Keywords: proteomics, tyrosine phosphorylation

Aberrant signaling generated by mutant protooncogenes drives tumorigenesis. The two protooncogenes currently known to be most commonly mutated in human lung adenocarcinoma are KRAS and epidermal growth factor receptor (EGFR). Approximately 90% of the lung cancer-specific EGFR mutations are equally distributed between a Leucine to Arginine substitution at position 858 (L858R) and deletion mutants in exon 19 that affect the conserved sequence LREA (e.g.delE746-A750) (14). Although the mutations in EGFR correlate with sensitivity of the tumors to tyrosine kinase inhibitors (TKIs), KRAS mutations are associated with primary resistance to TKIs (5). Expression of the lung cancer-specific EGFR mutants leads to carcinogenesis in the lung epithelium of transgenic mice or to transformation in fibroblasts or Ba/F3 cells (69). However, aberrant signaling pathways downstream of oncogenic EGFR and KRAS have been only partially characterized, and differences between signaling events downstream of the two most common EGFR mutants are not known. However, patients with exon 19 deletions may respond better to TKI therapy than those with the L858R mutation (10, 11), underscoring the importance of elucidating the differences in signaling downstream of the mutant receptors.

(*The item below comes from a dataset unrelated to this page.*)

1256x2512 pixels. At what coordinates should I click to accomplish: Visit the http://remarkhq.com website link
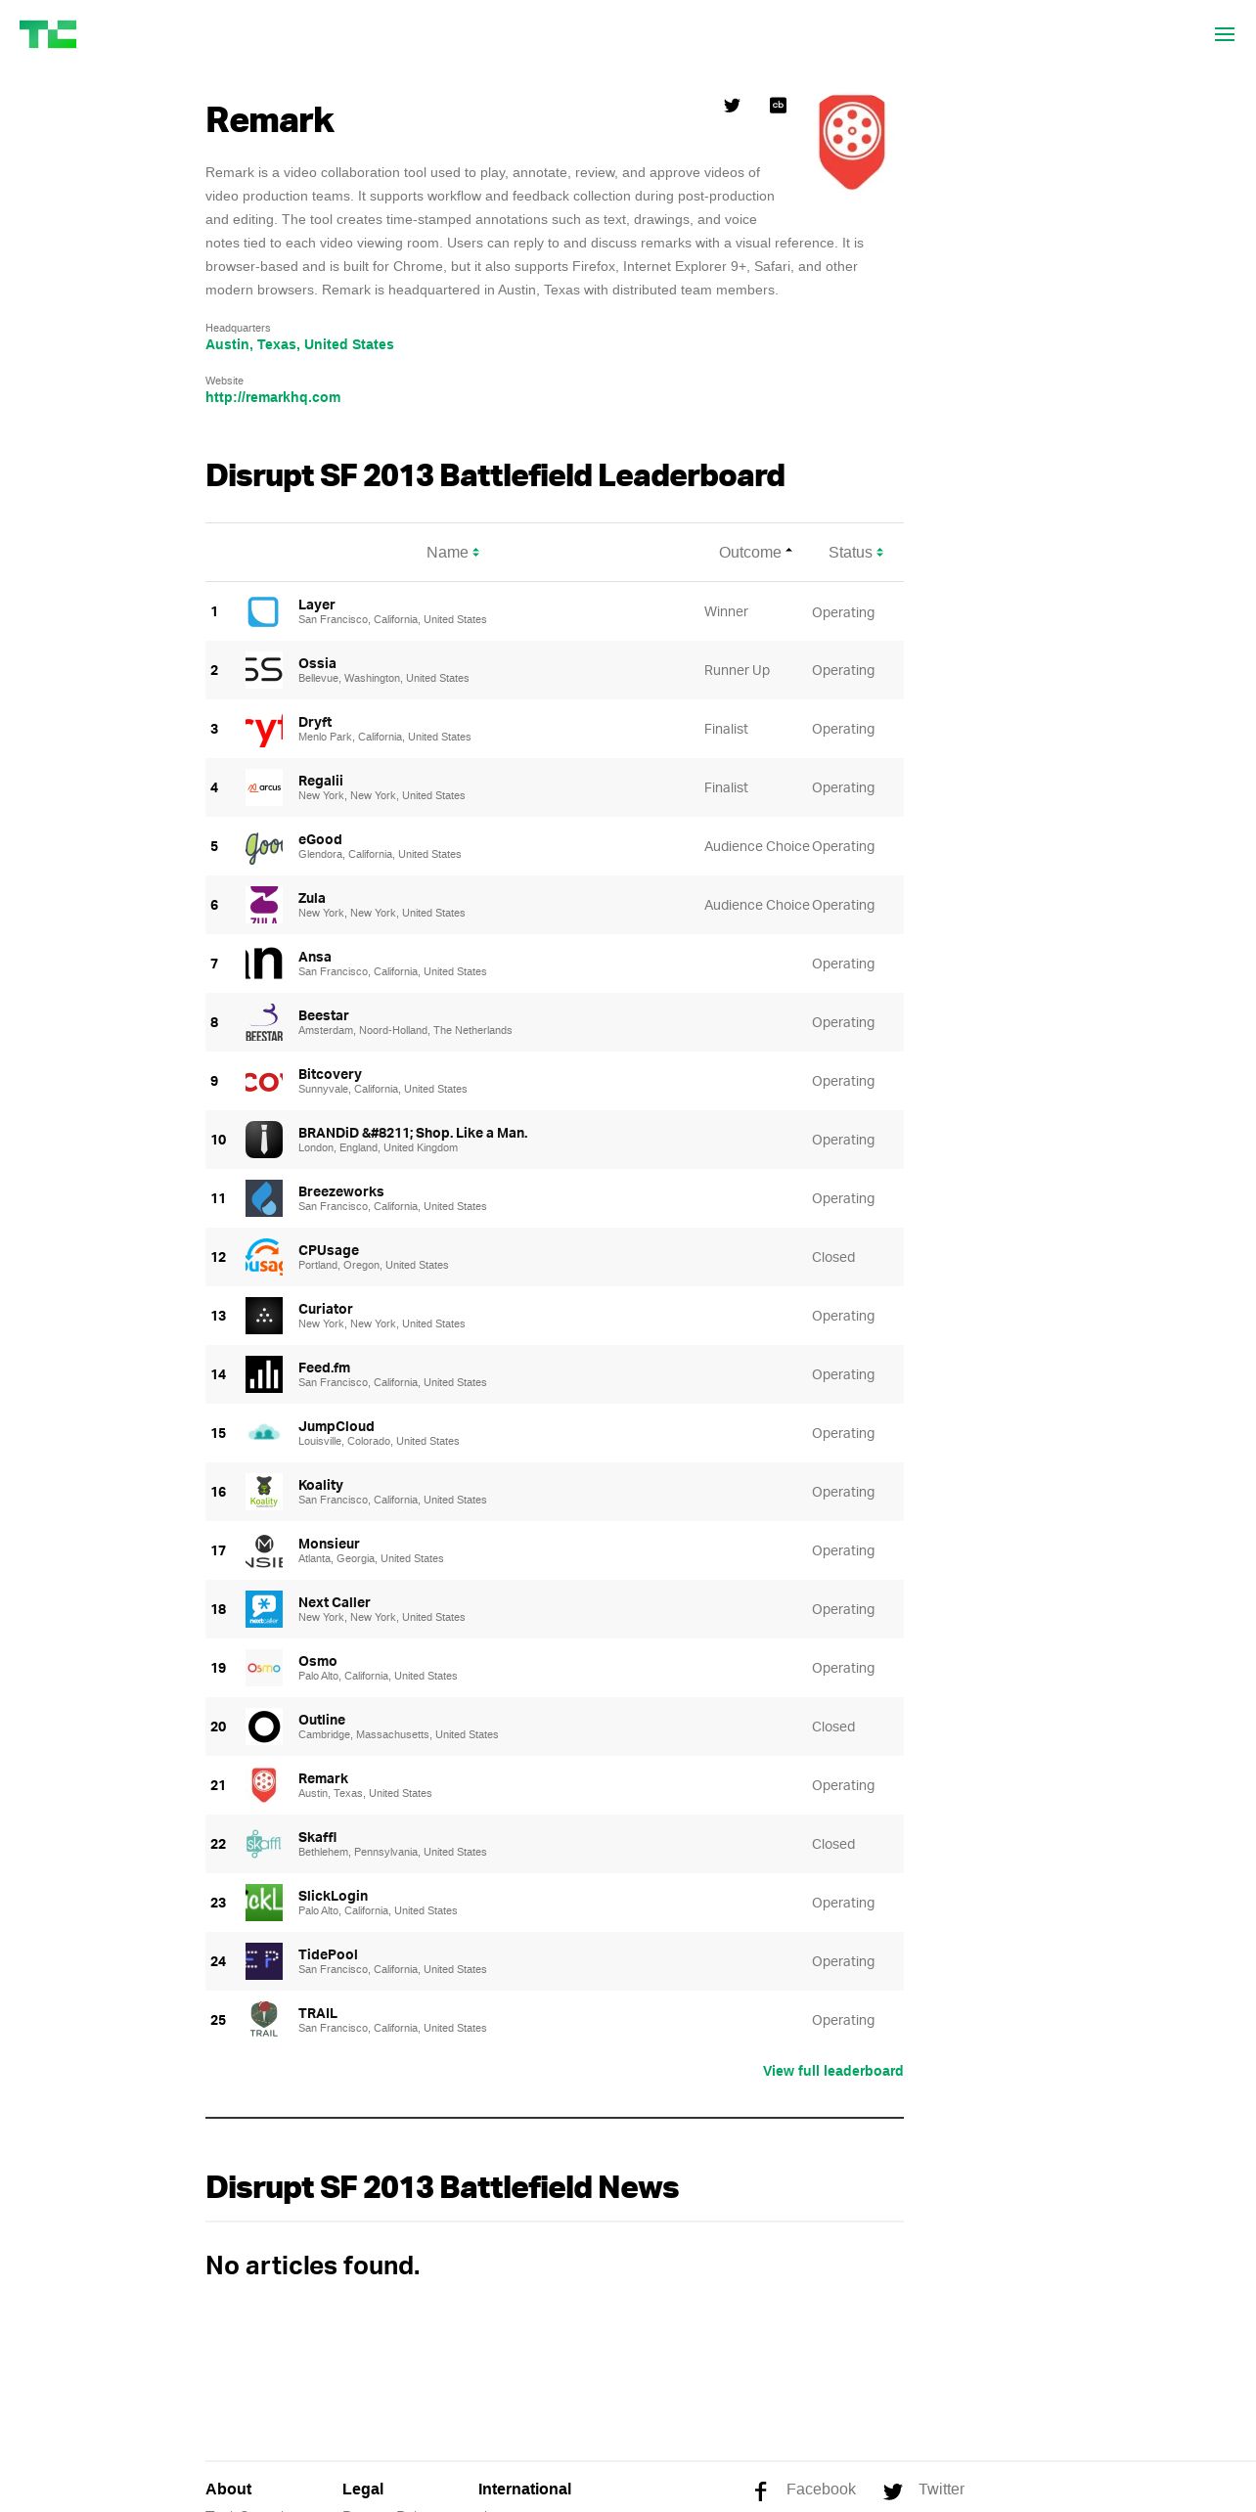(273, 397)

Lung cancer-specific EGFR mutations result in constitutive activation of EGFR and downstream signaling components, such as AKT and STAT5 (8, 9, 12). Global surveys of phosphotyrosine containing proteins in human lung adenocarcinoma cell lines have identified hundreds of sites with phosphorylated tyrosine (13, 14). Phosphorylation at a substantial number of these sites is inhibited by treatment of gefitinib in the TKI sensitive cell line H3255, which harbors the L858R mutation (14). However, the adenocarcinoma cell lines were derived from tumors from different patients and, hence, have heterogeneous genetic backgrounds, compromising comparisons among the lines. It is difficult to determine which of the many observed differences in patterns of phosphorylation is the consequence of a particular oncogenic mutation.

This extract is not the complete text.